Exercise requirements = Although the records contain pictures, print none of them; print exactly the lines from the one with "Screen dimensions: 1188x587" through the last line.

** Extracted information follows **

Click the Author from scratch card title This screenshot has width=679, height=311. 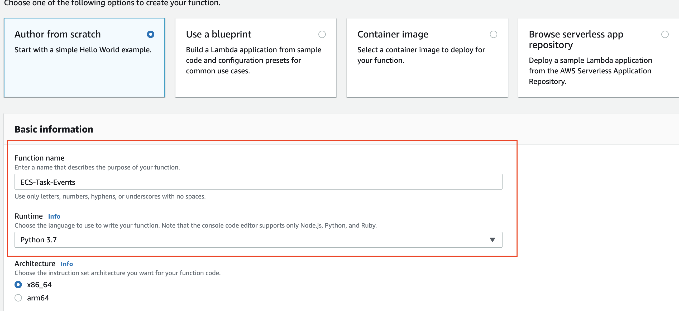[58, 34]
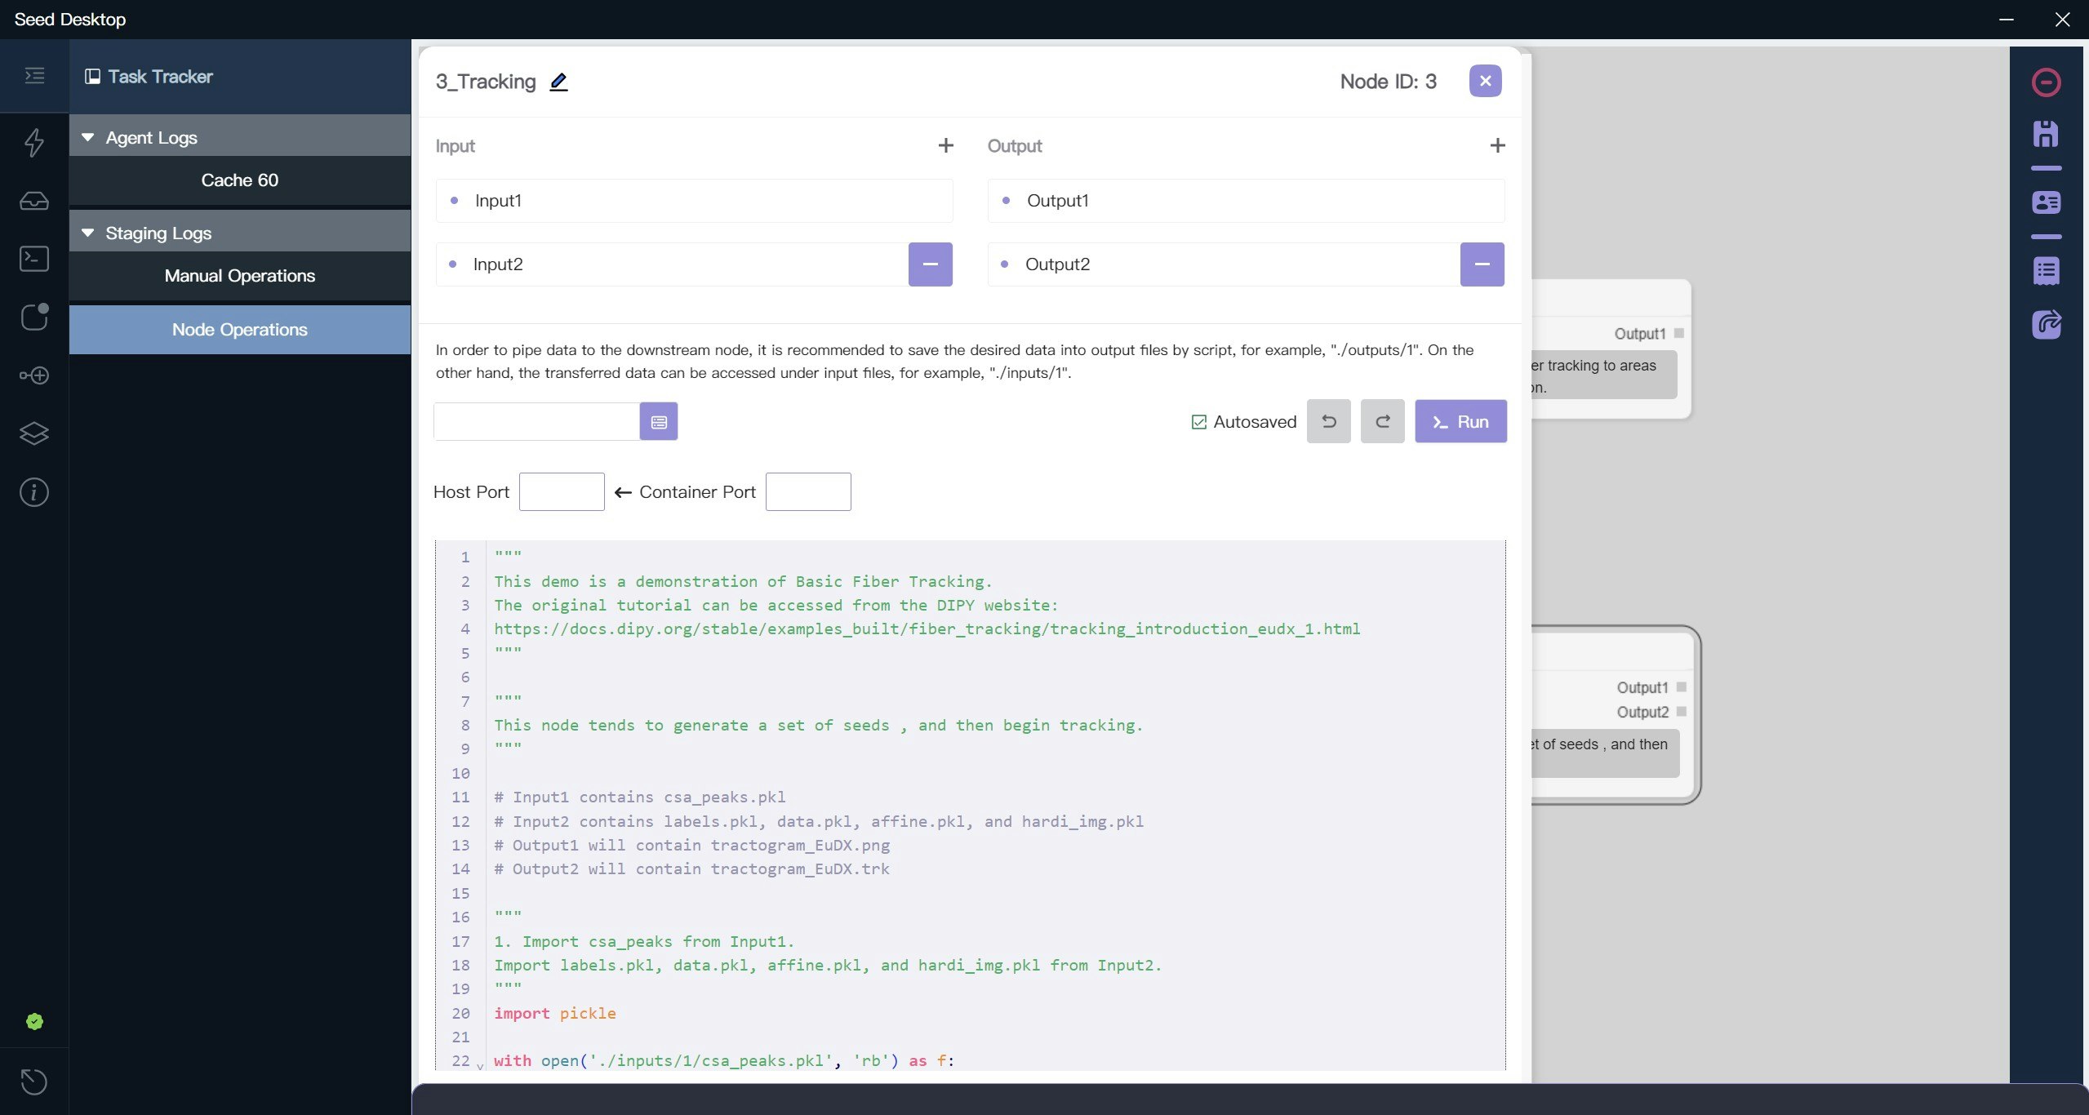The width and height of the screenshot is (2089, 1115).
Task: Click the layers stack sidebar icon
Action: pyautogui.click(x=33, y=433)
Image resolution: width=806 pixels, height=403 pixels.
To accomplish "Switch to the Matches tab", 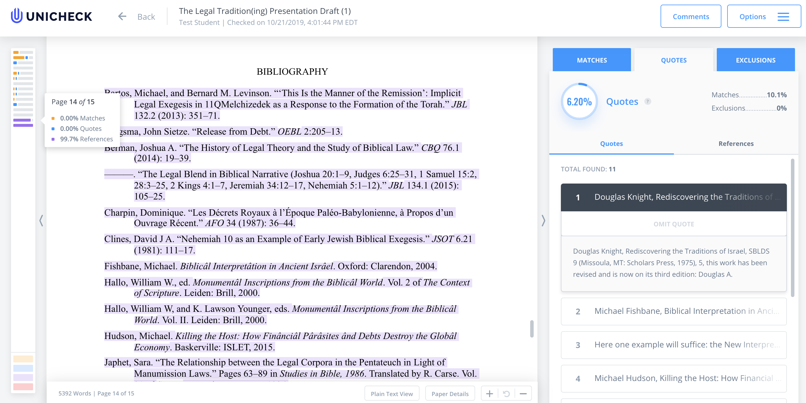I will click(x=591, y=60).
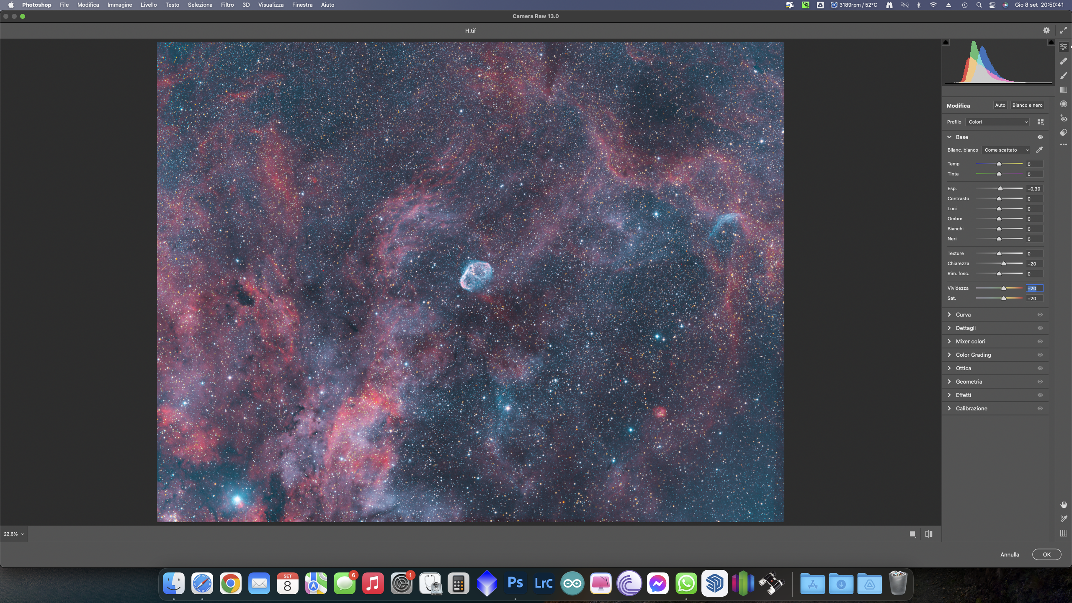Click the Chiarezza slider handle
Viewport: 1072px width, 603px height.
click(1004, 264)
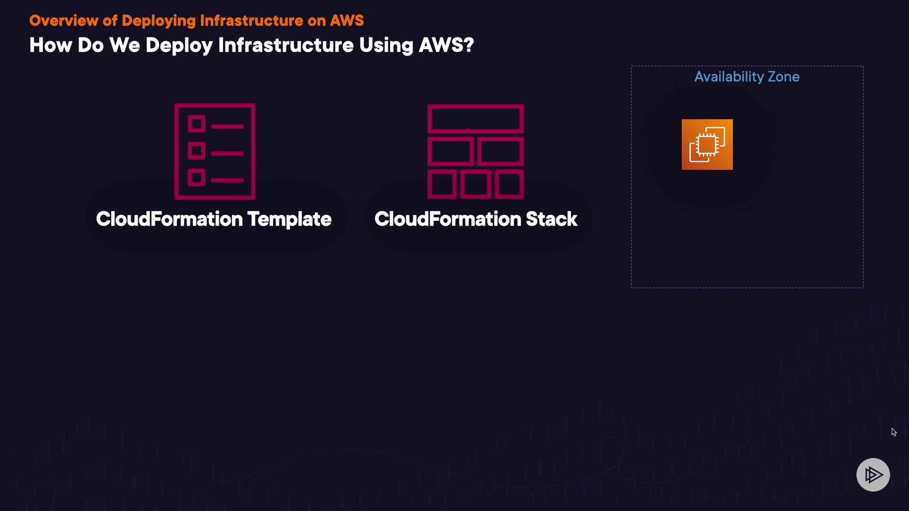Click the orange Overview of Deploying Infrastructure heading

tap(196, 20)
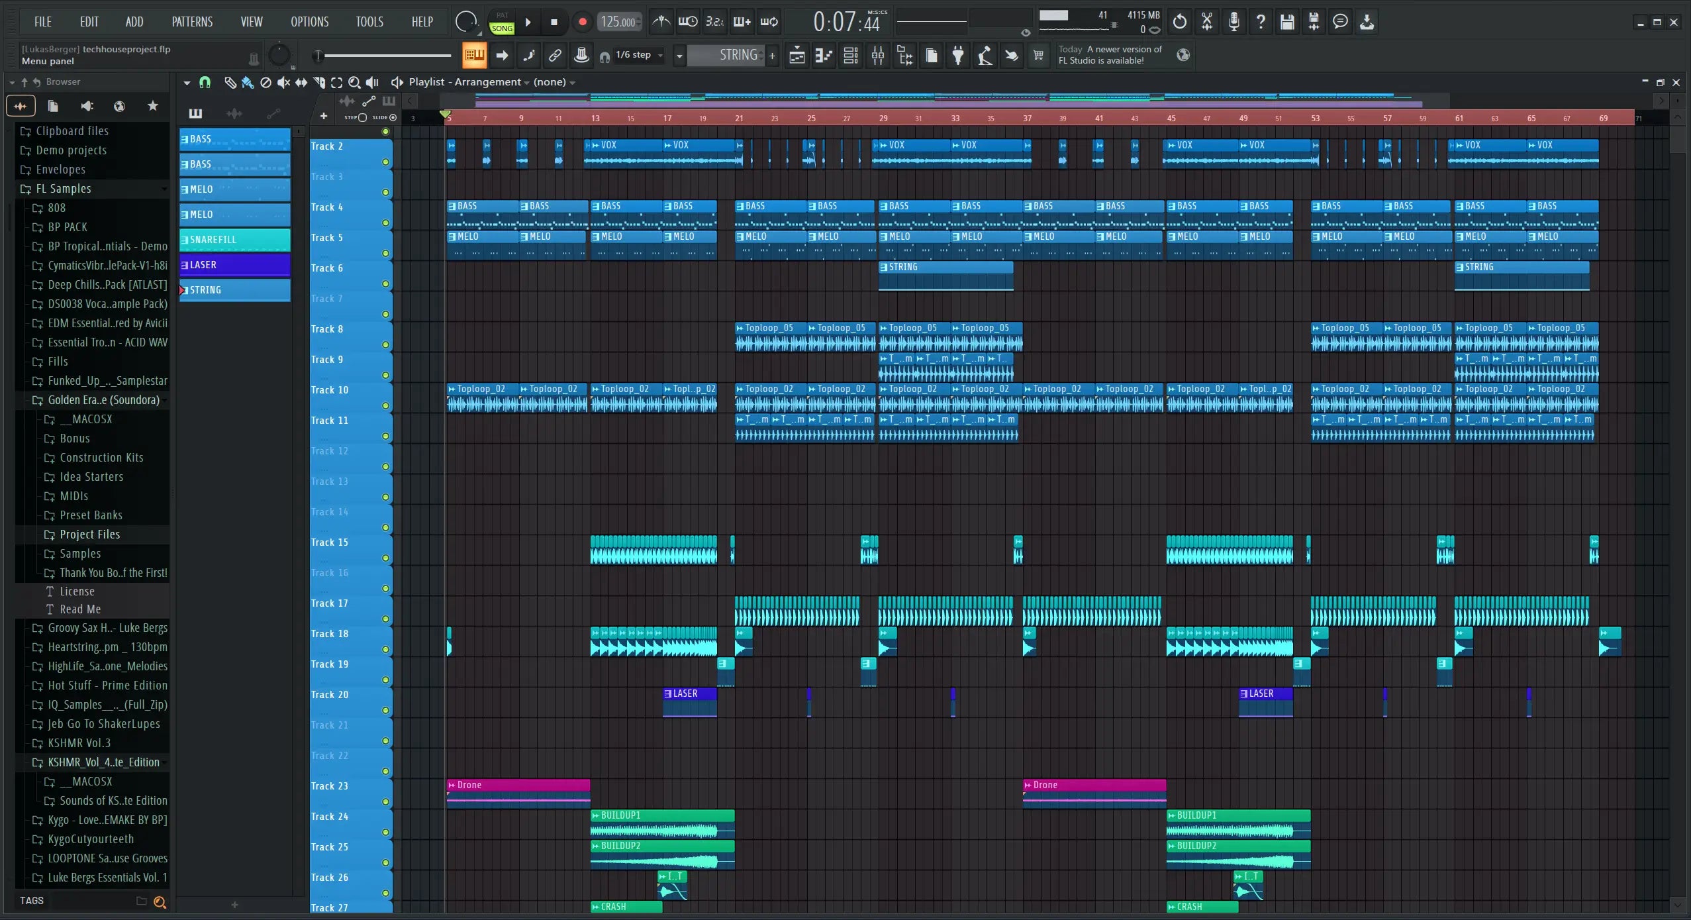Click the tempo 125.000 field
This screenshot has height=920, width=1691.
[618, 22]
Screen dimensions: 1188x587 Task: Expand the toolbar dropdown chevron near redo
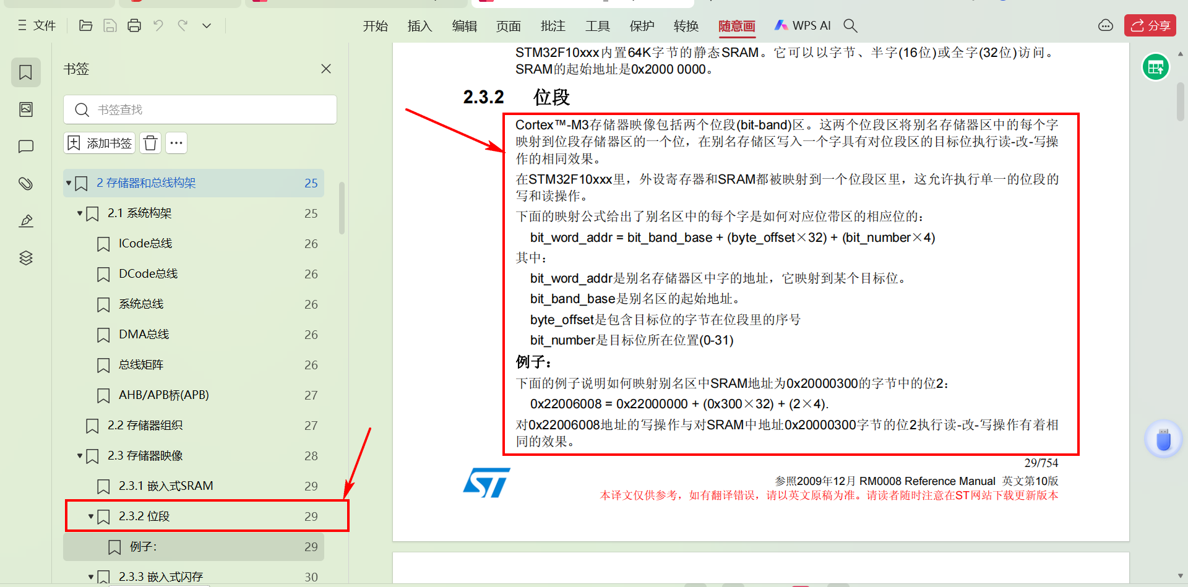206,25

** End of Extracted information **

Finished task =
Screen dimensions: 1188x587 Task: Expand the toolbar dropdown chevron near redo
206,25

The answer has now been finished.